In other aspects of the disclosed embodiments, the above device for limiting inrush current in power system startup is provided, further comprising an AC power source; and/or wherein the AC power source is a single phase power source; and/or the rectifying circuit is an inverter bridge; and/or wherein the controllable forward based diode is a thyristor; and/or wherein the system measurement signal includes at least one of an AC power source voltage measurement and a system line current measurement; and/or wherein the controller is remotely connected to the controllable forward based diode; and/or wherein the decision logic is remote from the controller.
In another aspect of the disclosed embodiments, a resistor-less method for limiting inrush current in power system startup, for a DC-link capacitor is provided, comprising: connecting a DC-link capacitor configurable to an output of an AC power source rectifying circuit, to provide a DC-bus voltage; connecting a current direction sensitive, controllable electrical switch comprising a reverse based diode in parallel with a controllable forward based diode, in series with the DC-link capacitor; connecting a diode controller to the controllable forward based diode, to control a conducting state of the forward based diode; connecting a system measurement signal input to the diode controller; and operating decision logic, using the system measurement signal, to turn on via the controller the conducting state of the controllable forward based diode, at a predetermined time and duration, wherein inrush current on a system startup is limited.
In other aspects of the disclosed embodiments, the above method is provided, wherein the AC power source is a single phase power source; and/or wherein the rectifying circuit is an inverter bridge; and/or wherein the controllable forward based diode is a thyristor; and/or wherein the system measurement signal includes at least one of an AC power source voltage measurement and a system line current measurement; and/or wherein the controller is remotely connected to the controllable forward based diode; and/or wherein the decision logic is remote from the controller.
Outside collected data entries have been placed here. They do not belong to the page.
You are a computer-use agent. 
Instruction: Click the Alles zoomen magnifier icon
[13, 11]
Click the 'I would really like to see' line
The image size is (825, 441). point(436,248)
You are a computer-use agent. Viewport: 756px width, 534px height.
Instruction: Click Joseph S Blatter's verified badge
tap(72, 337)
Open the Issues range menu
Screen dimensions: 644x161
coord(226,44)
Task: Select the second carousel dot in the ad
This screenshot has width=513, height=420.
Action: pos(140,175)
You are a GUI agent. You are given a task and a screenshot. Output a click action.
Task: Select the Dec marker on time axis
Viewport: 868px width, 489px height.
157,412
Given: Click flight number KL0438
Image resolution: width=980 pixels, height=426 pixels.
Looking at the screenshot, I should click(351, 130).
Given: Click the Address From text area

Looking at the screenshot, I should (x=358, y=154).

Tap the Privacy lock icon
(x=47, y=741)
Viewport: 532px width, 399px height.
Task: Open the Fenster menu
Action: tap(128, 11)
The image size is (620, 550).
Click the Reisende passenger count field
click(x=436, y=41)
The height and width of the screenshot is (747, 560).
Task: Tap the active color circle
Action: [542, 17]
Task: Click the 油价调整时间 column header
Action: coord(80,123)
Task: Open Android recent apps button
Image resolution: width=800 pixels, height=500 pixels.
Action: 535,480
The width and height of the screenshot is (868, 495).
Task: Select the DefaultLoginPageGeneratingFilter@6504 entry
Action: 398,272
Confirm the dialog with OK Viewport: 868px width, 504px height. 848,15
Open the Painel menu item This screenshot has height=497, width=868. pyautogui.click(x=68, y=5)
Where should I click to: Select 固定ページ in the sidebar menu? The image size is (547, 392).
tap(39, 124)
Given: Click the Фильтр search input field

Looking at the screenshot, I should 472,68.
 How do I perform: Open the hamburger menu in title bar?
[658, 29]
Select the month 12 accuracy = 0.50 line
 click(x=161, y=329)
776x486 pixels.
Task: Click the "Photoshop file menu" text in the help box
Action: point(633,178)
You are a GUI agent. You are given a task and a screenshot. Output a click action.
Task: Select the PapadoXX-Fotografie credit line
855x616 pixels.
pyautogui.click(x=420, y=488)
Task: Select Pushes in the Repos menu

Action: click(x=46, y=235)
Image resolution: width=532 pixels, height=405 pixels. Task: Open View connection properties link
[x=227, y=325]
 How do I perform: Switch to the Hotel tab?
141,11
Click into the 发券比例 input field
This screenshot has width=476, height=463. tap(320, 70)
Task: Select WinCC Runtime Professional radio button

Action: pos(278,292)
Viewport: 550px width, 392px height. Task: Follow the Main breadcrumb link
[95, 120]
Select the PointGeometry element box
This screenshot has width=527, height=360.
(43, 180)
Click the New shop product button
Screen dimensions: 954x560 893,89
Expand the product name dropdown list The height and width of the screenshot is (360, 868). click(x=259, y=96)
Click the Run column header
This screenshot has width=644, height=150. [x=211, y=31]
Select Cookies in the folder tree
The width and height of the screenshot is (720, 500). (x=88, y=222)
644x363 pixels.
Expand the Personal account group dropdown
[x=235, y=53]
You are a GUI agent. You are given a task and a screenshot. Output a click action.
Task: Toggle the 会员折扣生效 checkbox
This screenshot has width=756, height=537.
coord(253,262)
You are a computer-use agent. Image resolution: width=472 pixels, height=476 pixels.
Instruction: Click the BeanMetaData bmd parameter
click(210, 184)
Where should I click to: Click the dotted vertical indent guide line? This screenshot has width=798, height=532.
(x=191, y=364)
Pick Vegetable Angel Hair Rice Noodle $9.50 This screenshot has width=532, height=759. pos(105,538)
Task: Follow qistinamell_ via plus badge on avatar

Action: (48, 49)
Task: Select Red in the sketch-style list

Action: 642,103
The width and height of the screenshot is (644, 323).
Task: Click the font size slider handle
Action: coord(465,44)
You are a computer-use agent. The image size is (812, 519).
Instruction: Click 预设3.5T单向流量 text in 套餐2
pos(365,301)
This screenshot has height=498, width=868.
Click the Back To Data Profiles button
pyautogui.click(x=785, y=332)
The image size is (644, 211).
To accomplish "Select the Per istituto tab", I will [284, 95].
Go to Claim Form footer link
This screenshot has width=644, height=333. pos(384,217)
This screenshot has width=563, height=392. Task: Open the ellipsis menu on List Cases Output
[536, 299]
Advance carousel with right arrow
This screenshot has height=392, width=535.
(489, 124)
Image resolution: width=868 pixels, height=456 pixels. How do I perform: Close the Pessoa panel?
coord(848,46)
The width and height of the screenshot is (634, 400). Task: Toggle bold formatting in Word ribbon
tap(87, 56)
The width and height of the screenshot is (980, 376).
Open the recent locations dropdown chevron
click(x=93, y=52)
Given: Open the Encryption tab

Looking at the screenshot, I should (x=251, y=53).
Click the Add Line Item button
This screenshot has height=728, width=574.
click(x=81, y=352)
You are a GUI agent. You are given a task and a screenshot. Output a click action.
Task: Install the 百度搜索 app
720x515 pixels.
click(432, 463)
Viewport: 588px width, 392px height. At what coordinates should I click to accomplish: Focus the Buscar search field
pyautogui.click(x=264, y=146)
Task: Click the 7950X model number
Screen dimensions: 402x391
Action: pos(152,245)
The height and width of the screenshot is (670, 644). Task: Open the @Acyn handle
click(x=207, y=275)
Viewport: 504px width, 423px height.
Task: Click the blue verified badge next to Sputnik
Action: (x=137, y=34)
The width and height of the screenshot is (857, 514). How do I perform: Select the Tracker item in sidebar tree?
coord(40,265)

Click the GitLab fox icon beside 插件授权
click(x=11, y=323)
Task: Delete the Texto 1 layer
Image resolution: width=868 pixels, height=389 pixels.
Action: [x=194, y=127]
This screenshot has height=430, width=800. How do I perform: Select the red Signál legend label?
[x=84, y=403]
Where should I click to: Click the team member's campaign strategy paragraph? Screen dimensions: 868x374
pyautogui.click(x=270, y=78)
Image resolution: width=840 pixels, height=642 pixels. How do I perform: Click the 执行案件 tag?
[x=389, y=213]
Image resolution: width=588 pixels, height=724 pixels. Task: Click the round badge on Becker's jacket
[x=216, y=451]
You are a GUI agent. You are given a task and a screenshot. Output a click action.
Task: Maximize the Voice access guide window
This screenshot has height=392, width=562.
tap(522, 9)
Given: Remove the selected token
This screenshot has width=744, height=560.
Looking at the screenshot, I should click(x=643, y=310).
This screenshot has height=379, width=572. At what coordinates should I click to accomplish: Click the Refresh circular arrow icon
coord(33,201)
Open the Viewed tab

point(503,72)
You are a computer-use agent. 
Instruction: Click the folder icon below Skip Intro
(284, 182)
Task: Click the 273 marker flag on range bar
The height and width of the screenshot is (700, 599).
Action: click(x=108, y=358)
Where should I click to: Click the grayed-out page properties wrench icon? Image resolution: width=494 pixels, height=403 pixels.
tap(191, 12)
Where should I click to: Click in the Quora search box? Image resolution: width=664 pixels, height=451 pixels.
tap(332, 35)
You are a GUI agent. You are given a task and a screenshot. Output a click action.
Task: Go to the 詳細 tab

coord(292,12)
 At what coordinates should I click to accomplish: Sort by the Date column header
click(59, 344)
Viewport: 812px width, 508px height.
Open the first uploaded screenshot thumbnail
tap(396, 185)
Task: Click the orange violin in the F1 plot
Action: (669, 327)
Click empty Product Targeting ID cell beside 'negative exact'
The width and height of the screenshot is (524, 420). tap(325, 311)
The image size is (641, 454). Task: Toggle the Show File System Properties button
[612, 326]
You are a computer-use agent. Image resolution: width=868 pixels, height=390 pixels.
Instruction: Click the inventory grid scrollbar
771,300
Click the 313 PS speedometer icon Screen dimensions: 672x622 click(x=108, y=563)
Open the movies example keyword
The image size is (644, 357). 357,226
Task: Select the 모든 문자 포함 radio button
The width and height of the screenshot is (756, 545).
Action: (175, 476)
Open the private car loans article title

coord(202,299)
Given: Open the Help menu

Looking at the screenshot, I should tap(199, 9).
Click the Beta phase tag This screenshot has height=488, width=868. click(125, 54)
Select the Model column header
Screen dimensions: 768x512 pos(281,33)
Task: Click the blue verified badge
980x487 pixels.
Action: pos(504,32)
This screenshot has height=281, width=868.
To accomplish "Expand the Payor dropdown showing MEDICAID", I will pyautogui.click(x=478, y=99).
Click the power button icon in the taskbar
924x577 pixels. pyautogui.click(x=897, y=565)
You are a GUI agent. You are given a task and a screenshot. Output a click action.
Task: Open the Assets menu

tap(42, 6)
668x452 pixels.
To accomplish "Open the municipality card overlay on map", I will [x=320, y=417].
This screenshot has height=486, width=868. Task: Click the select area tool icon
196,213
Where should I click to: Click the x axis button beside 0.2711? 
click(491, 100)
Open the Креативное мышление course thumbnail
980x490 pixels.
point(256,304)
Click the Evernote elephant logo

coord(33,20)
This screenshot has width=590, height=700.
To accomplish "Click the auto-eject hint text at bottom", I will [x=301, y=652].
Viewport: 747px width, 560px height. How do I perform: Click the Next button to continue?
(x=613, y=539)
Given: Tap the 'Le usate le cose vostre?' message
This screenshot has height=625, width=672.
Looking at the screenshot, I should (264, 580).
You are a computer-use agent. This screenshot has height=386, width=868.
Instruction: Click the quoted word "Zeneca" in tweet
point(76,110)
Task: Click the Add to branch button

BRIEF DESCRIPTION OF THE DRAWINGS

FIG. 1 is a schematic illustration of a typical prior art inrush current limiting system.

FIG. 2 shows a simulation of the prior art embodiment of FIG. 1 with a nearly zero inrush current limiting resistance.

FIG. 3 shows a simulation of the prior art embodiment of FIG. 1 with an inrush current limiting resistance of 10 Ohms.

FIG. 4 shows a simulation prior art embodiment of FIG. 1 with an inrush current limiting resistance of 20 Ohms.

FIG. 5 is a schematic illustration of a three phase converter with an embodiment of a resistor-less pre-charge circuit.

FIG. 6 is a schematic illustration of a single phase converter with an embodiment of a resistor-less pre-charge circuit.

FIG. 7 is a schematic illustration of an embodiment of a resistor-less inrush limiting system.

FIG. 8 shows simulation results, over extended cycles (˜2 s), using the embodiment of FIG. 7.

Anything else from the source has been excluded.